▸ **Task to complete**: Each line of the data below should be restated exactly, with images left out.

▸ **Stored items**:
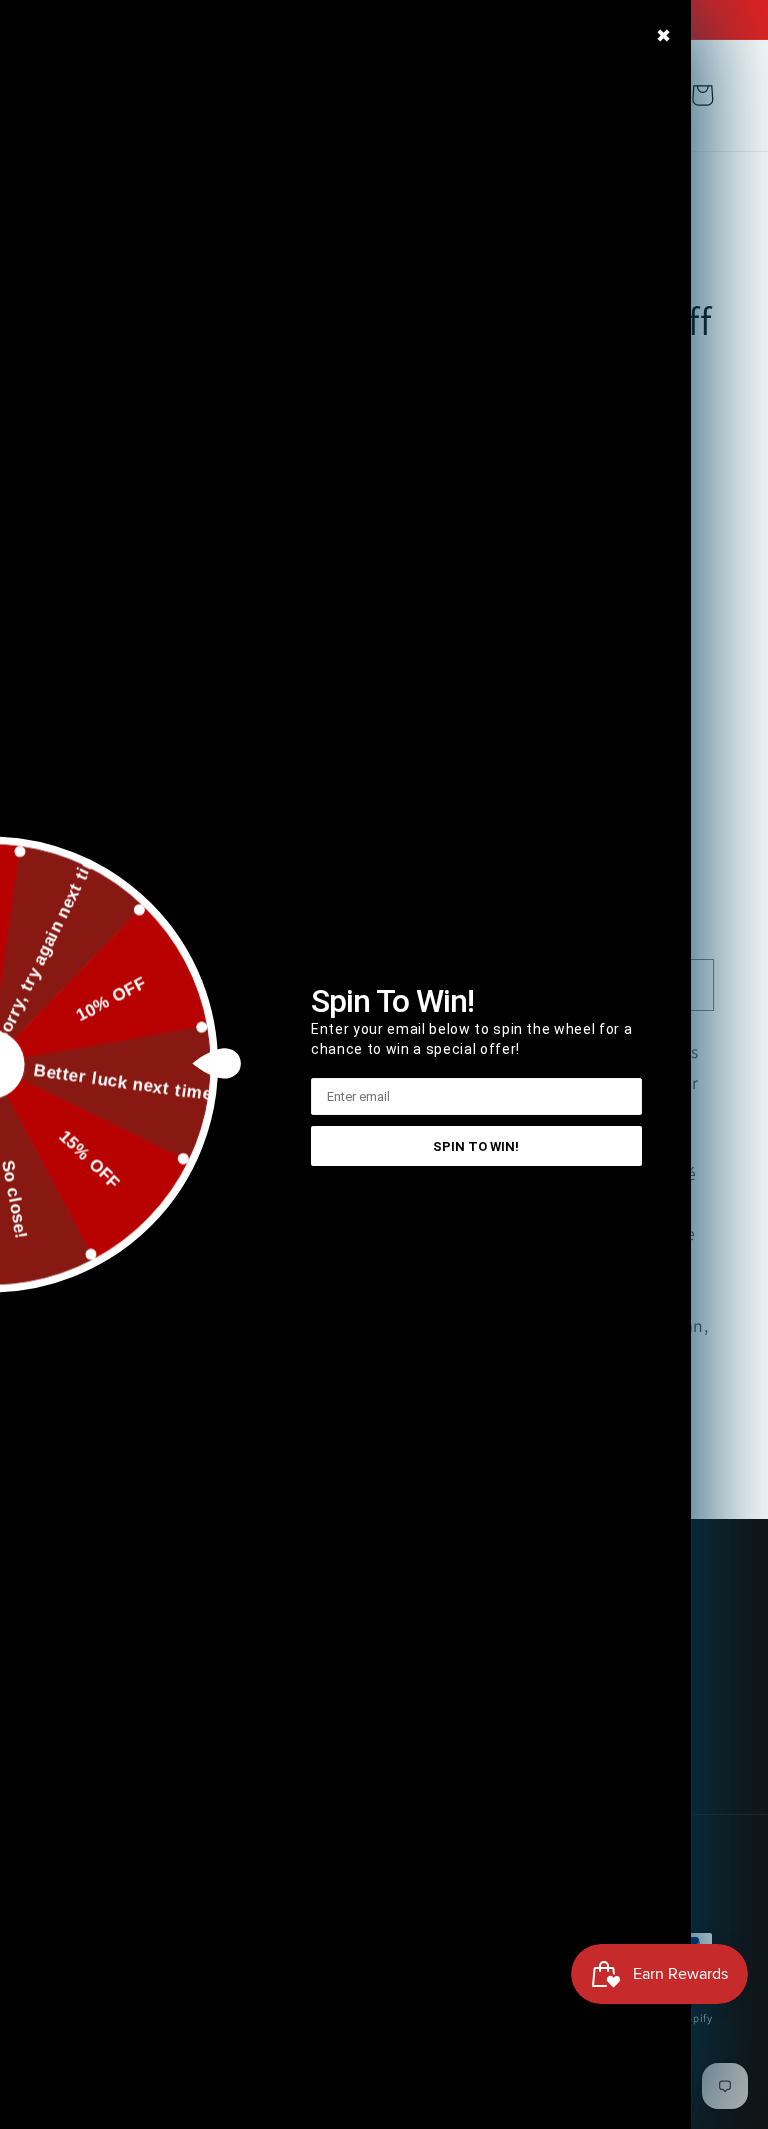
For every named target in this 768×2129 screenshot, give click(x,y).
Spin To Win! (476, 1146)
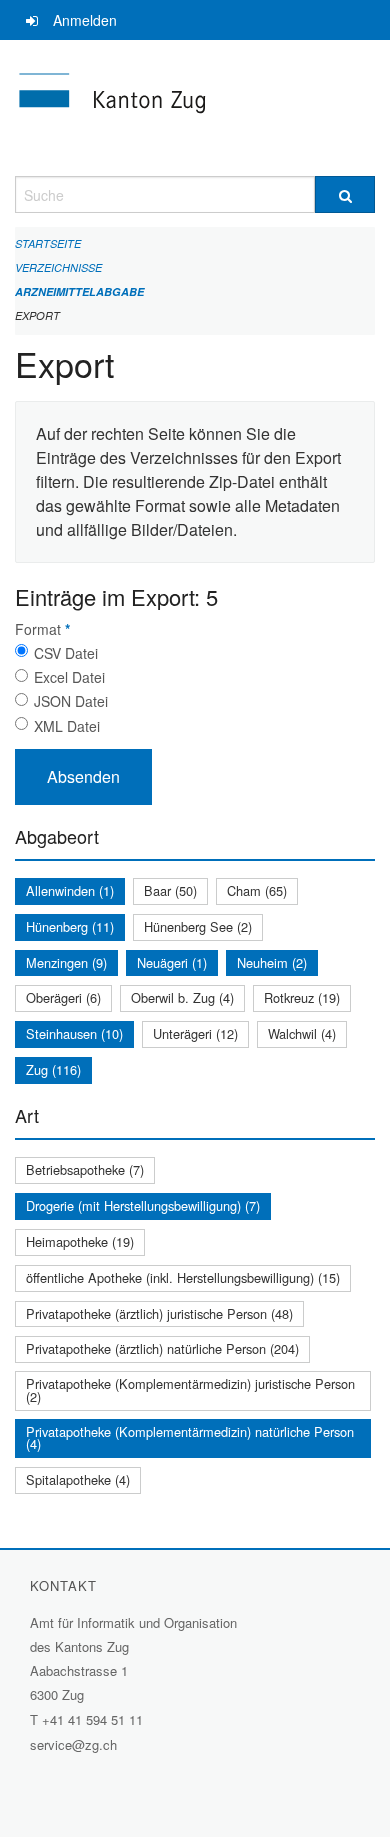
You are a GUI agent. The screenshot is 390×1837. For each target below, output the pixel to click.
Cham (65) (257, 890)
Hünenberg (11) (70, 926)
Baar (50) (170, 890)
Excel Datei (69, 677)
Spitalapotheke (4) (78, 1479)
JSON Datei (71, 701)
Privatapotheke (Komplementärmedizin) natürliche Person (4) (190, 1438)
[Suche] (345, 194)
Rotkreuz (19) (302, 997)
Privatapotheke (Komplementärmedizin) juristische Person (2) (190, 1390)
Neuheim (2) (272, 962)
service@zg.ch (73, 1744)
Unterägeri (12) (195, 1033)
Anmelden (85, 20)
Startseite (48, 243)
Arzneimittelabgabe (79, 291)
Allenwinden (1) (70, 890)
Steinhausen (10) (74, 1033)
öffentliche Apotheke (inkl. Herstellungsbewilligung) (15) (183, 1277)
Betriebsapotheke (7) (85, 1169)
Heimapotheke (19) (80, 1241)
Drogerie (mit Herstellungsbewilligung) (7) (143, 1205)
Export (37, 315)
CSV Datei (66, 653)
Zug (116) (53, 1069)
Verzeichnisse (58, 267)
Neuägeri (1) (172, 962)
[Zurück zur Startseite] (195, 108)
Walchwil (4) (302, 1033)
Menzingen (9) (66, 962)
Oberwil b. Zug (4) (182, 997)
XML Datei (67, 726)
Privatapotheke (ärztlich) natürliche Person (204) (162, 1348)
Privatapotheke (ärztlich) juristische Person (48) (159, 1313)
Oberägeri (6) (63, 997)
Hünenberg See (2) (198, 926)
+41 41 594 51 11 (92, 1719)
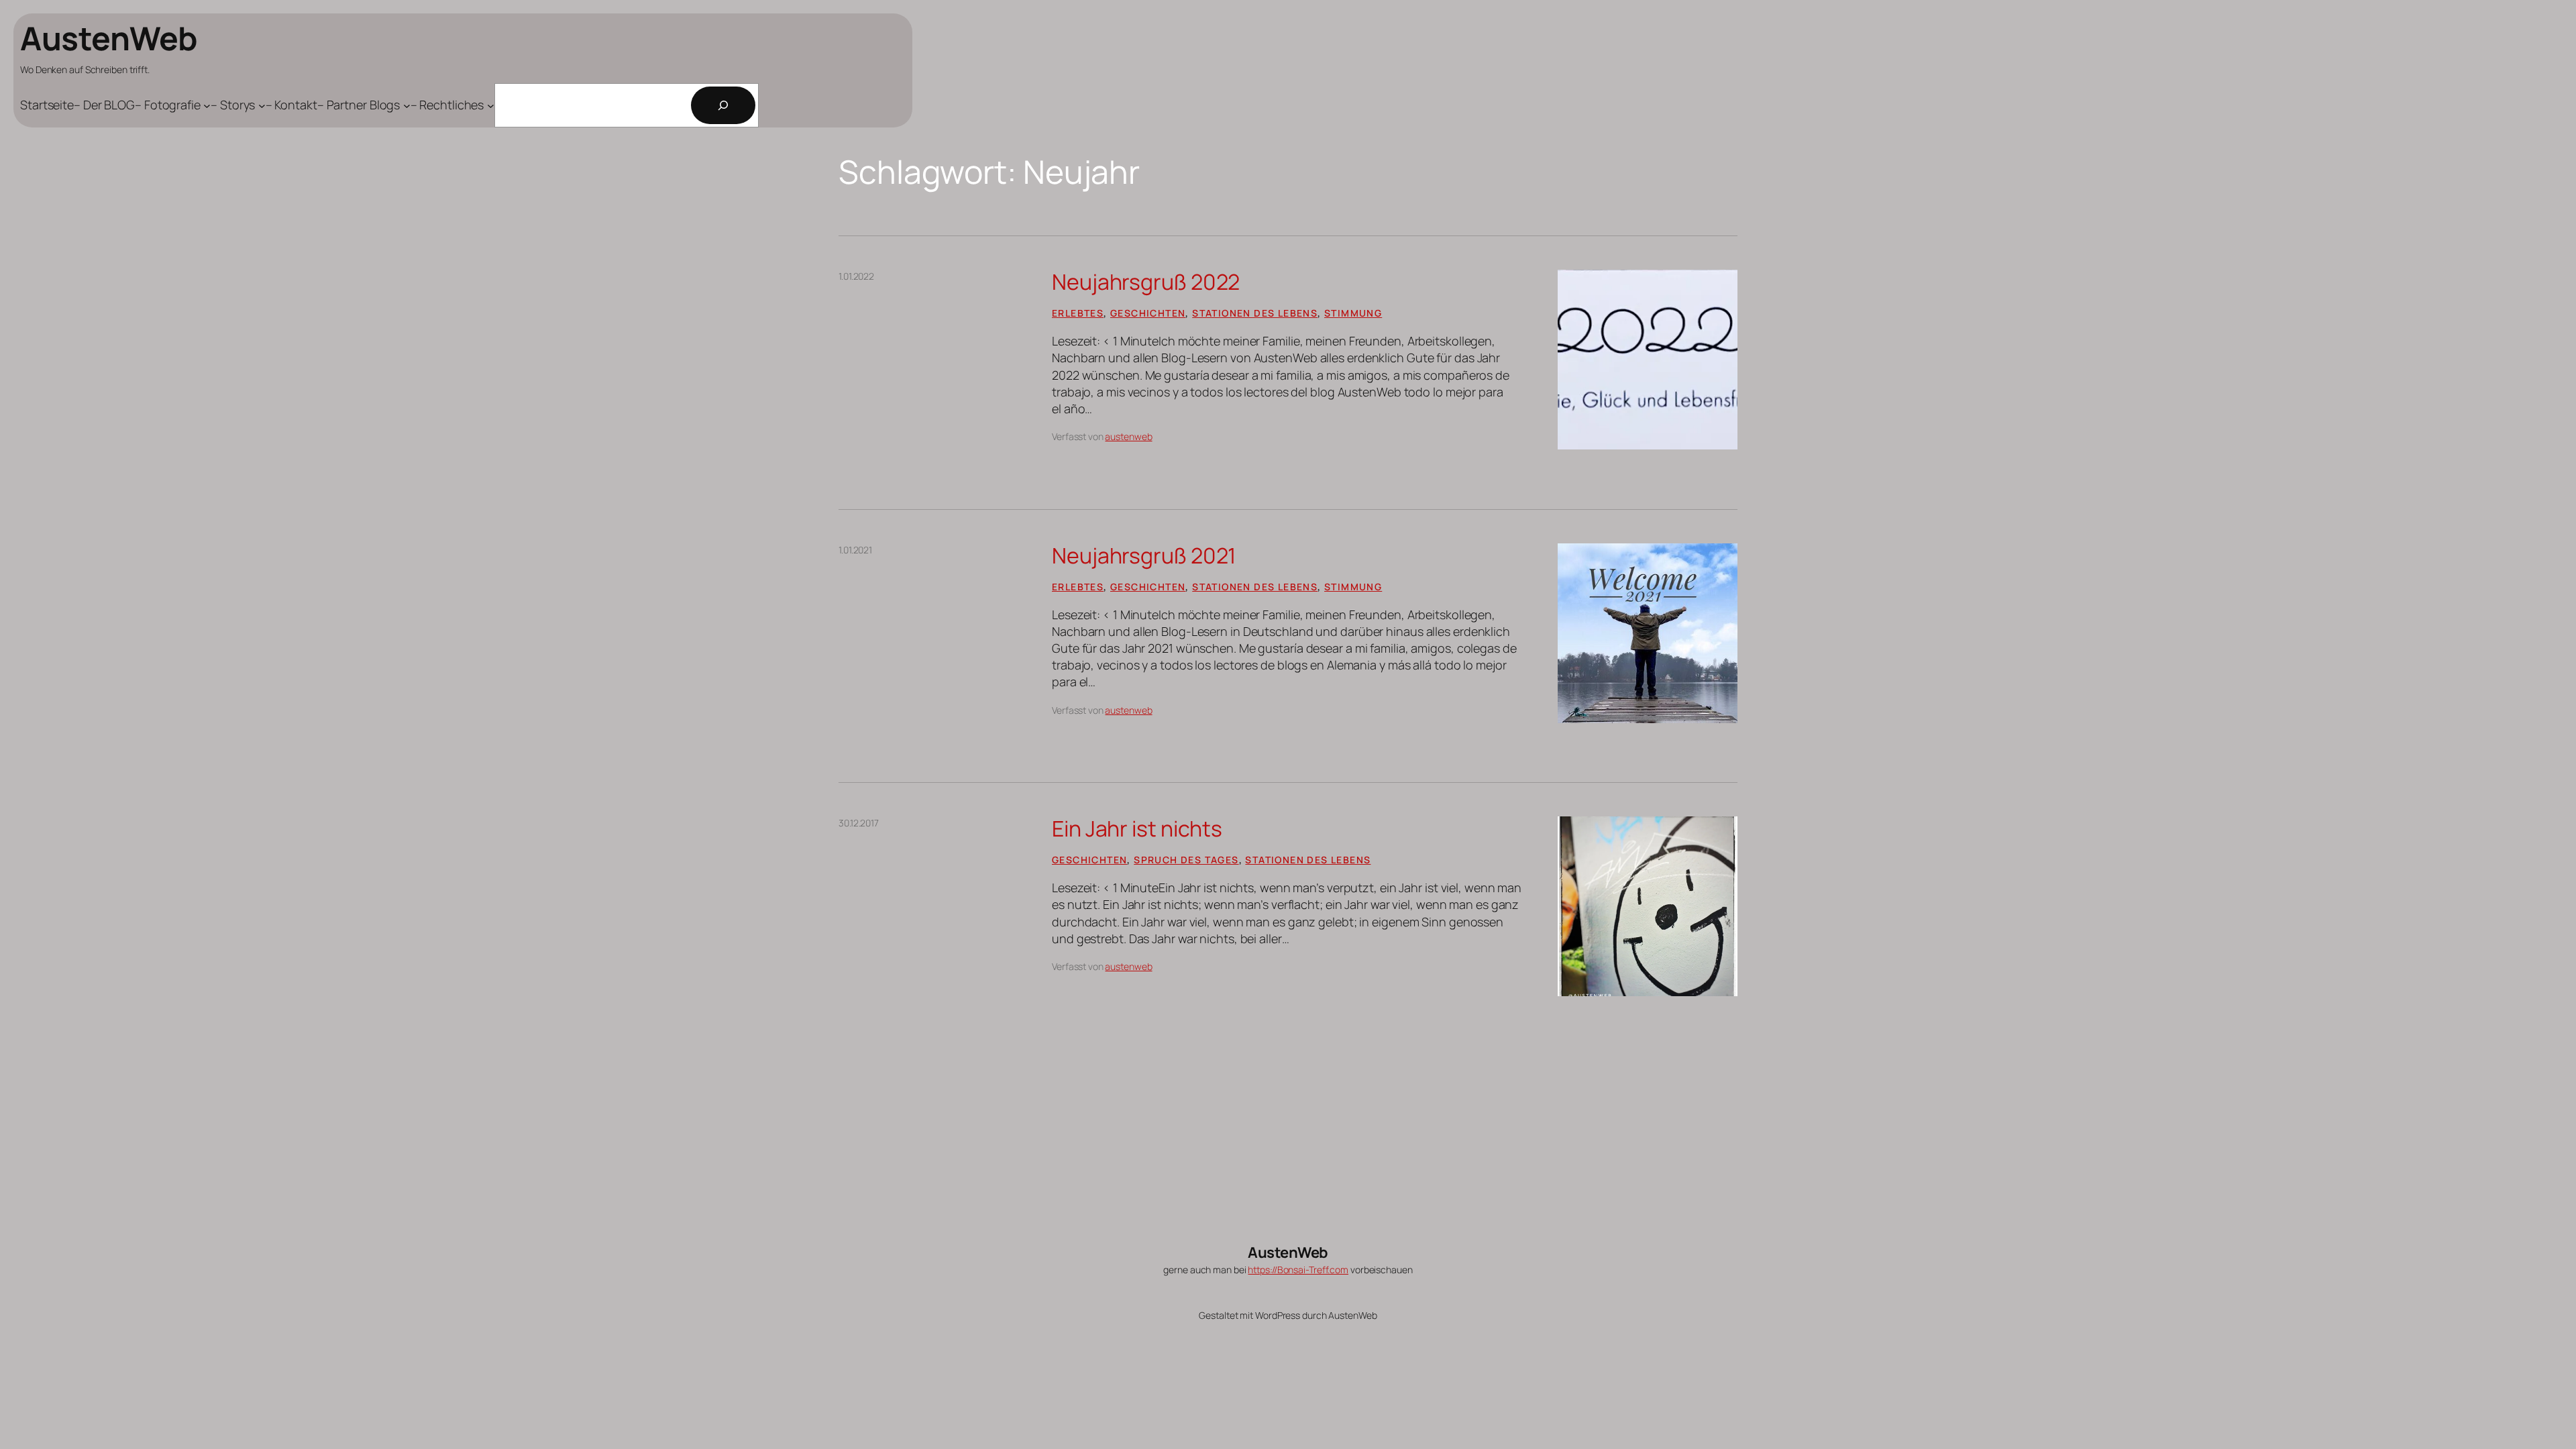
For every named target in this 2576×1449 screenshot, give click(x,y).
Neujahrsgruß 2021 (1144, 555)
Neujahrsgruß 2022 (1146, 282)
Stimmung (1353, 313)
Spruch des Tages (1186, 859)
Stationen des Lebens (1255, 313)
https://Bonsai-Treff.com (1298, 1269)
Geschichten (1147, 313)
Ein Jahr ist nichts (1137, 828)
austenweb (1128, 436)
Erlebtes (1078, 313)
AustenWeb (109, 38)
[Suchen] (723, 105)
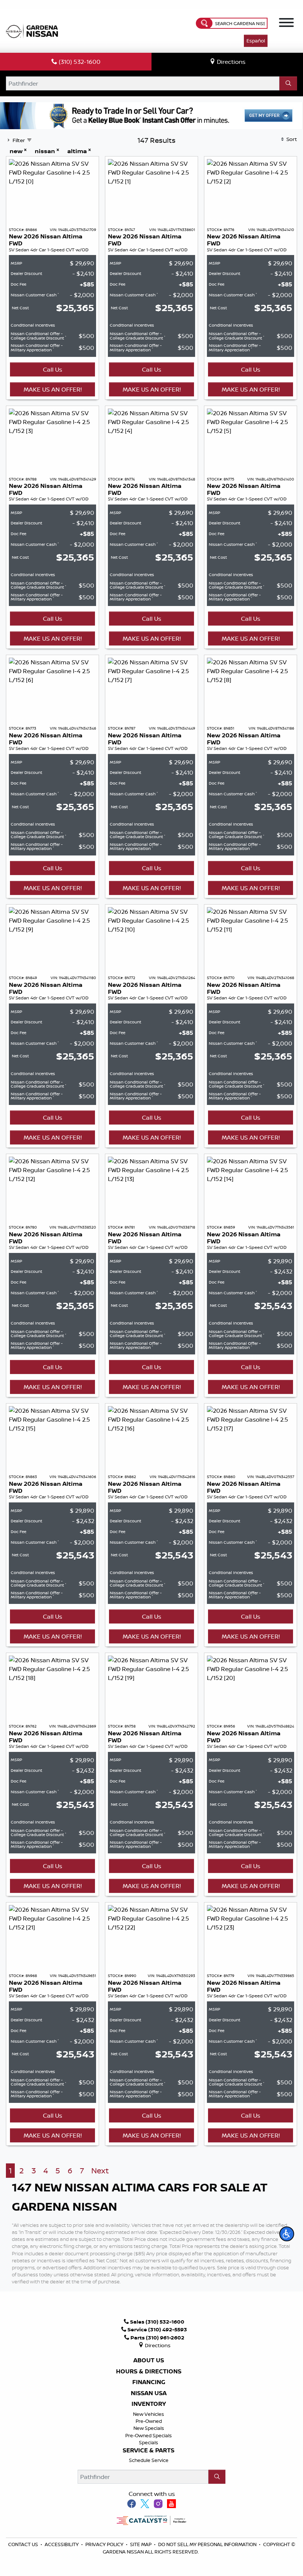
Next (100, 2170)
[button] (286, 2234)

▸ **Expected output**:
For every named target in this 768×2129 screenshot, give click(x,y).
Spin To Win! (476, 1146)
You are a GUI agent. The screenshot is 390×1837. For each target below, output the pixel to click.
Cham (65) (257, 890)
Hünenberg (11) (70, 926)
Baar (50) (170, 890)
Excel Datei (69, 677)
Spitalapotheke (4) (78, 1479)
JSON Datei (71, 701)
Privatapotheke (Komplementärmedizin) natürliche Person (4) (190, 1438)
[Suche] (345, 194)
Rotkreuz (19) (302, 997)
Privatapotheke (Komplementärmedizin) juristische Person (2) (190, 1390)
Neuheim (2) (272, 962)
service@zg.ch (73, 1744)
Unterägeri (12) (195, 1033)
Anmelden (85, 20)
Startseite (48, 243)
Arzneimittelabgabe (79, 291)
Allenwinden (1) (70, 890)
Steinhausen (10) (74, 1033)
öffentliche Apotheke (inkl. Herstellungsbewilligung) (15) (183, 1277)
Betriebsapotheke (7) (85, 1169)
Heimapotheke (19) (80, 1241)
Drogerie (mit Herstellungsbewilligung) (7) (143, 1205)
Export (37, 315)
CSV Datei (66, 653)
Zug (116) (53, 1069)
Verzeichnisse (58, 267)
Neuägeri (1) (172, 962)
[Zurück zur Startseite] (195, 108)
Walchwil (4) (302, 1033)
Menzingen (9) (66, 962)
Oberwil b. Zug (4) (182, 997)
XML Datei (67, 726)
Privatapotheke (ärztlich) natürliche Person (204) (162, 1348)
Privatapotheke (ärztlich) juristische Person (48) (159, 1313)
Oberägeri (6) (63, 997)
Hünenberg See (2) (198, 926)
+41 41 594 51 11 (92, 1719)
For every named target in this 2576×1449 screenshot, give click(x,y).
Neujahrsgruß 2021 (1144, 555)
Neujahrsgruß 2022 (1146, 282)
Stimmung (1353, 313)
Spruch des Tages (1186, 859)
Stationen des Lebens (1255, 313)
https://Bonsai-Treff.com (1298, 1269)
Geschichten (1147, 313)
Ein Jahr ist nichts (1137, 828)
austenweb (1128, 436)
Erlebtes (1078, 313)
AustenWeb (109, 38)
[Suchen] (723, 105)
Next (100, 2170)
[button] (286, 2234)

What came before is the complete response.